Bill Morris in Bricks & Bucks on January 13, 2021
The clock was ticking at the 66-unit co-op in Flatbush, Brooklyn. The 10-year term on the co-op’s underlying mortgage was about to expire, and the board had a 60-day window to refinance the mortgage without paying a punishing prepayment penalty. The lender on the original mortgage, Dime Community Bank, is no longer making loans to co-ops, so a new lender had to be found. Time to get busy.
“Another thing the board had to decide was what type of loan we wanted,” says Daniel Mazzone, who joined the board shortly after he moved into the co-op two years ago. The board got in touch with a mortgage broker and with its management company, Choice New York, which offers mortgage brokering services. The outside broker came back with options, without specifying the lender; Choice New York came back with three options offered by National Cooperative Bank (NCB).
They were: a 10-year fixed rate with a 30-year amortization; a 10-year fixed rate with a 40-year amortization; and 10-year, interest-only loan. The last option was seductive because it would lower monthly payments.
“But when you look at the long-term health of the building,” Mazzone says, “a more conservative loan that requires you to pay off some of the principal made more sense. If we did an interest-only loan, future boards would be locked into similar loans.”
And when board treasurer Miguel Marcelle and Thomas Sussewell, chief operating officer at Choice New York, produced spreadsheets of the long-term costs of the various loan options, the interest-only loan looked even less attractive.
“The actual long-term cost was highest with the interest-only loan,” Mazzone says, because, as Marcelle and Sussewell explained, the interest-only loan had a higher interest rate. “Choice New York was very up-front that we would be dealing with NCB," Mazzone adds, "and that was OK with us because we had a comparison, and their offerings were very competitive.”

◆ ◆ ◆ ◆

[Directions for this task]: Extend the article about the Flatbush co-op's mortgage refinancing, carrying it on from its final paragraph.

[Data]:
◆ ◆ ◆ ◆

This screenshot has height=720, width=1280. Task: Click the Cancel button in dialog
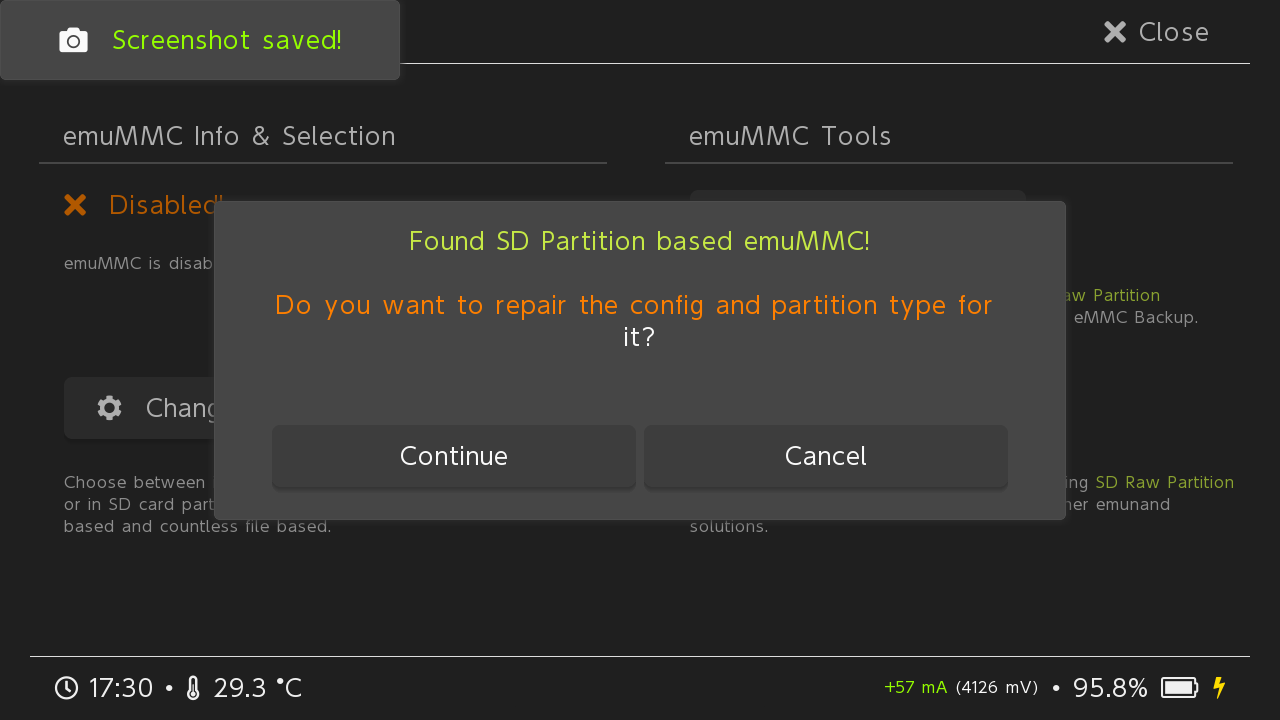[x=826, y=456]
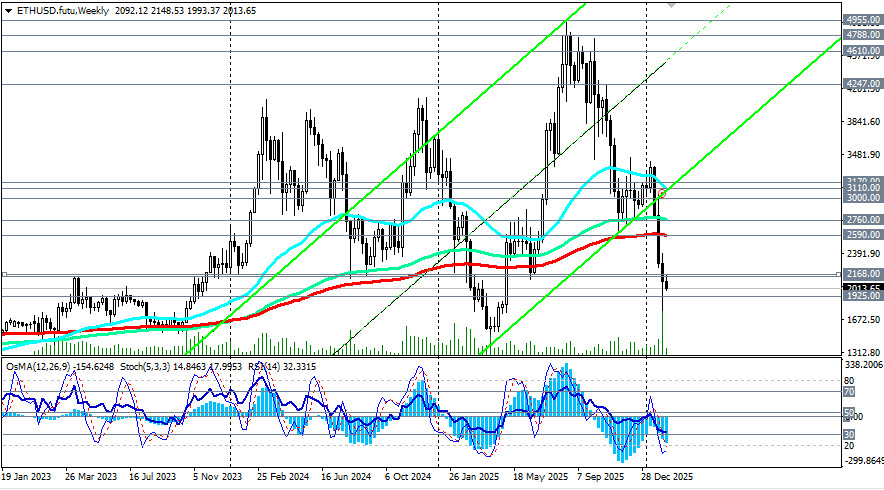Screen dimensions: 884x490
Task: Click the chart shift triangle at top
Action: click(x=671, y=4)
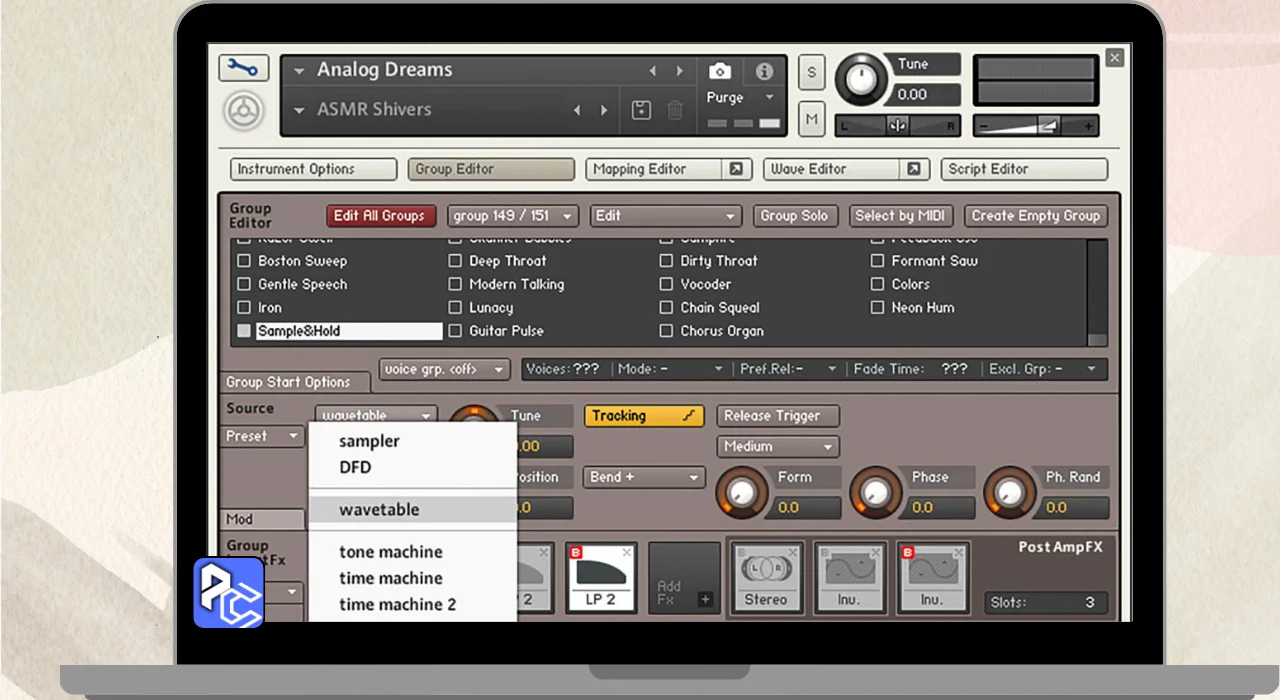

◆ ◆ ◆ ◆

[Answer for this exercise]:
There was another consideration: the health of the physical plant. “We don’t have a set time table, but we know we’ve got some large projects coming,” Mazzone says. “We’re going to need to work on the roof in the next 10 years, for instance. We saw this as a chance to put some money in our reserve fund.”
As the board was about to learn, the coronavirus pandemic has made lenders wary about their borrowers’ ability to make payments if they’re hit with a loss of maintenance income from shareholders or rental income from struggling commercial tenants. To protect themselves, most lenders are demanding that borrowers set aside money to buffer any future shortfalls.
“Even though we have low arrears and high rate of owner occupancy, the bank was nervous,” Mazzone says. “Their requirements were more stringent.” In addition to aggressively collecting arrears from an investor who owns five apartments, the board had to put money into an escrow account to cover future costs, including the looming cost of a software upgrade to the two elevators. The total was $66,250, which will be released back to the co-op after 60 days if there are no withdrawals from the account.
When the negotiations ended last October, the co-op board closed on a $4.5 million mortgage with a 10-year term, a 30-year amortization and a sparkling 3.18% interest rate. The loan will provide a $200,000 line of credit, and it will inject $1 million into the reserve fund to cover future capital projects.
“This is a great achievement for the co-op during the pandemic, with so much uncertainty around,” Sussewell says. “They saw this as an opportunity, and I give them a lot of credit for that. They should be very happy with this loan.”
The shareholders appear to be. The annual meeting in December, conducted virtually via Zoom, drew a large turnout. “When we spelled out the terms of the loan,” Mazzone says, “there was literally a round of applause. The board is proud of where we landed.”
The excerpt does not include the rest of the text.